___ EXCERPTED PASSAGE ___

Wednesday, November 26, 2025

X-Files Retrospective: Why Won't The Smoking Man Just DIE Already?

 

In the 21st century the first rule any TV watcher knows of drama is don't get too attached to anybody. Not the recurring characters, not series regulars, not even the leads. This is true of drama, limited series and even some comedies. Peak TV will kill your darlings.

I'd like to say that viewing The X-Files as a teenager helped prepare for the carnage that was to come in the last twenty five years. That would be as perfidious a lie as any the Syndicate tried to fob off on you. And looking back on it one of the major weaknesses Chris Carter seemed to build into his series pretty early on was that he just couldn't let his characters so, whether they were good, evil or in that grey area.

___ DATA EXTRACTS ___

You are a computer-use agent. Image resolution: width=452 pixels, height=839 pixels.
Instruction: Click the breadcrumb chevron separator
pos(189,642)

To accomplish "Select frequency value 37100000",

___
___ DATA EXTRACTS ___

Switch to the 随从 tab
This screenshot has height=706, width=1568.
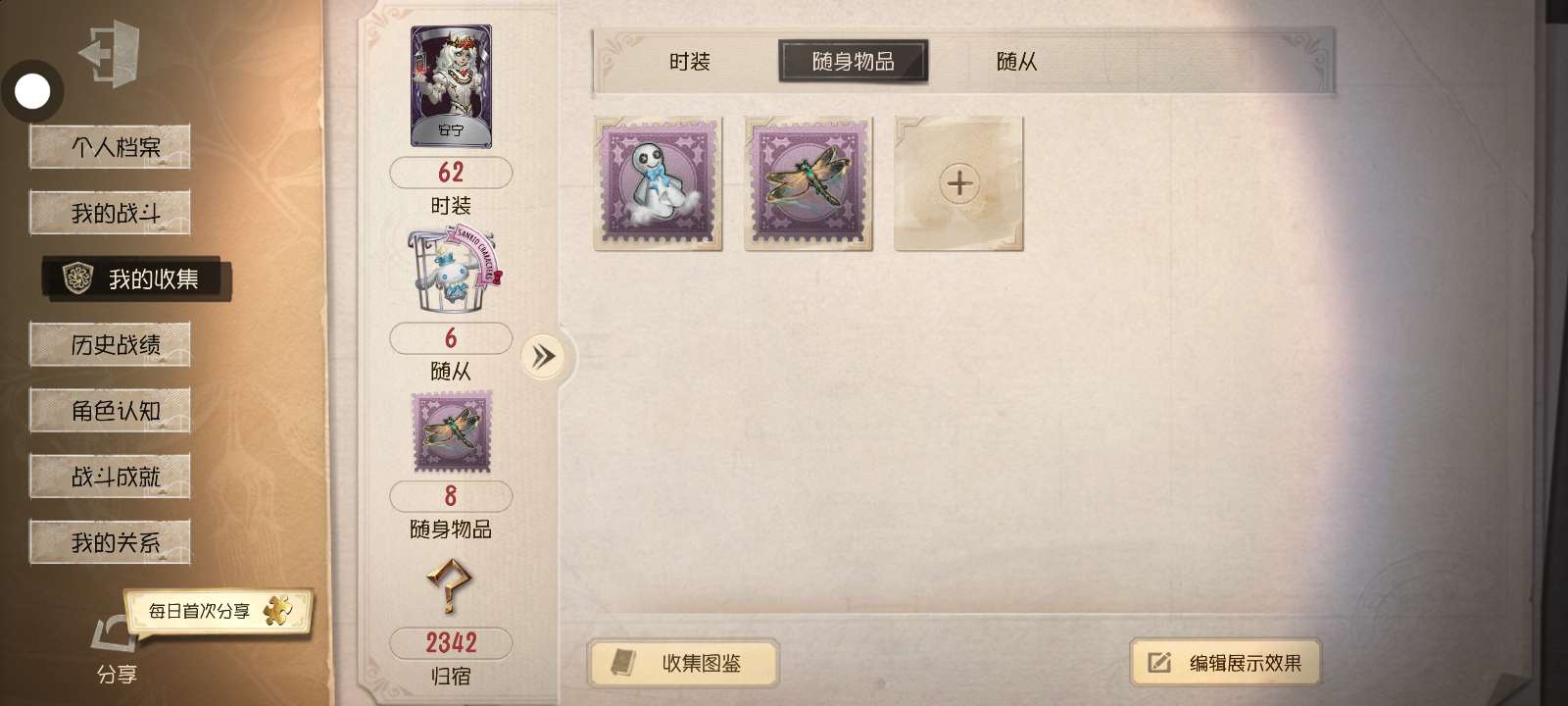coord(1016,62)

___

Continue the X-Files retrospective on the Smoking Man from the point where it stops. The material has no connection to the X-Files retrospective.

I could argue that part of this was the fact that he had only two series leads: Mulder and Scully for the first seven seasons of the show and therefore any real threat to them, whether by shape-shifting alien, liver eating mutant or the evils of the Syndicate was almost certainly a false one.  But for all the rules X-Files broke at the time it was still a network show that aired in the 1990s and Carter was going to play by them. Characters were only killed off when they wanted to be written out and even then it was often the sole property of shows like Melrose Place. When George Clooney wanted to leave ER, Dr. Ross was suspended and moved across the country. (Cook County would only start to get a higher mortality count AFTER The Sopranos debuted.)Law and Order only occasionally killed off character throughout its entire run (and when it did it was offscreen). It wasn't until the decade was nearly over that two of the three major Davids (Milch and Kelley) began the practice of killing off series regulars and both of them had much larger casts to work with than Carter did.

So while the cliffhangers that put one or both of our series regulars in jeopardy at the season finale became monotonous because you knew the show had been renewed for another season, it was something you accepted. And you could live with it because everyone in proximity to Mulder and Scully had a ticking clock next to him and Carter and his writers showed no mercy with them.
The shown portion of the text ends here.